Posted on 05/13/2003 10:16:18 AM PDT by bruinbirdman
Argentina is poised to leverage its nascent economic recovery for closer trade and infrastructure ties with Brazil. This heightened integration between South America's two largest economies could provide the region with a more reliable engine for growth. But it could also signal trouble for the prospects of creating a free trade zone in the Americas by sometime near the 2005 goal -- an initiative supported by the United States.
Brazilian President Luiz Inacio Lula da Silva seeks to bolster commercial links with Argentina and put in some cash to facilitate trade. This is what da Silva and Argentina's likely next president, Nestor Kirchner, discussed last week during Kirchner's visit to Brazil:
o Plans to create a $1 billion fund to finance both Brazilian and Argentina exports.
o Integrated transportation, energy and communications networks between both countries.

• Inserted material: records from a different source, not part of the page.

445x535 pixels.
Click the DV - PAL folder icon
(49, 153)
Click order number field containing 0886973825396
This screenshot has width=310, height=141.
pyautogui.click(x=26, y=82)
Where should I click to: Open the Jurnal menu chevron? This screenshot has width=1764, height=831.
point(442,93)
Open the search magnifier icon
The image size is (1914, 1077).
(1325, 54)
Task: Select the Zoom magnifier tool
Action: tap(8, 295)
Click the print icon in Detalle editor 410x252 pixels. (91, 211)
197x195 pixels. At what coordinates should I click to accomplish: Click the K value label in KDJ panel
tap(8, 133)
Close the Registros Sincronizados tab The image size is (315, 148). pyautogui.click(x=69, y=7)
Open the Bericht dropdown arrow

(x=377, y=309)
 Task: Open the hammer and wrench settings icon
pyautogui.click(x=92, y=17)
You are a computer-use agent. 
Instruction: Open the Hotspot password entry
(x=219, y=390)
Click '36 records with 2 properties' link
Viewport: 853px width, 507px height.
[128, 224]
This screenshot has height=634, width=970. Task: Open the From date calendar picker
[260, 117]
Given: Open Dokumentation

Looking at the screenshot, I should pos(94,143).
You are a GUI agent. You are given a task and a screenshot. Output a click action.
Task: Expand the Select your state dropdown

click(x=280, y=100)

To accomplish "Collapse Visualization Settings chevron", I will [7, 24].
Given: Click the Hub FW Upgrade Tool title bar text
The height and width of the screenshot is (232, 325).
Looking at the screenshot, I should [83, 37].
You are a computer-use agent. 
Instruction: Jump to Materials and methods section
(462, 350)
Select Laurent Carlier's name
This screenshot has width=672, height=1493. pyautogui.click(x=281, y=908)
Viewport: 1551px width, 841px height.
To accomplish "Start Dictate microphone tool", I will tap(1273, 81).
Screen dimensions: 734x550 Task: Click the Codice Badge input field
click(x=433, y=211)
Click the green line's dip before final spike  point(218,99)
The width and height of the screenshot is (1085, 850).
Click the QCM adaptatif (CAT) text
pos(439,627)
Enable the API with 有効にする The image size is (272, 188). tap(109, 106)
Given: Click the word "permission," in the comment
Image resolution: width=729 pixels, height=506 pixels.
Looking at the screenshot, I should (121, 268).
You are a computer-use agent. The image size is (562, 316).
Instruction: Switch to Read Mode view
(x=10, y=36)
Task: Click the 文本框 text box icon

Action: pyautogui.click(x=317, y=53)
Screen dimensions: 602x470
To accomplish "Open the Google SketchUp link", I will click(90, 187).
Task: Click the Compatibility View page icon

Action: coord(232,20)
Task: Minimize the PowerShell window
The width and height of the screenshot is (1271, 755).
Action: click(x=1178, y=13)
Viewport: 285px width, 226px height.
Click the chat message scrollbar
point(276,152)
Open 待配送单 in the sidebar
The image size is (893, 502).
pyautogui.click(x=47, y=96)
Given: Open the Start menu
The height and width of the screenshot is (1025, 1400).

o The two men have also discussed establishing a common currency.
Critical to the region's future is the creation of a free trade zone for the Americas by sometime near the target date of 2005, as trade ministers agreed in Buenos Aires in 2001.
o The zone will provide trade links between about 800 million people, or 15 percent of the world's population.
o Brazil, which accounts for 40 percent of the Latin American market, has traditionally been a tough negotiator on trade, seeking to protect its own large market while it argues for dismantling trade barriers elsewhere.
With closer ties to Argentina, Brazil's ability to slow an advance of hemispheric trade talks would only grow. While an improvement of regional integration is always welcomed, a slowing of the creation of the trade zone would be unfortunate for the United States, Brazil, Argentina and the hemisphere.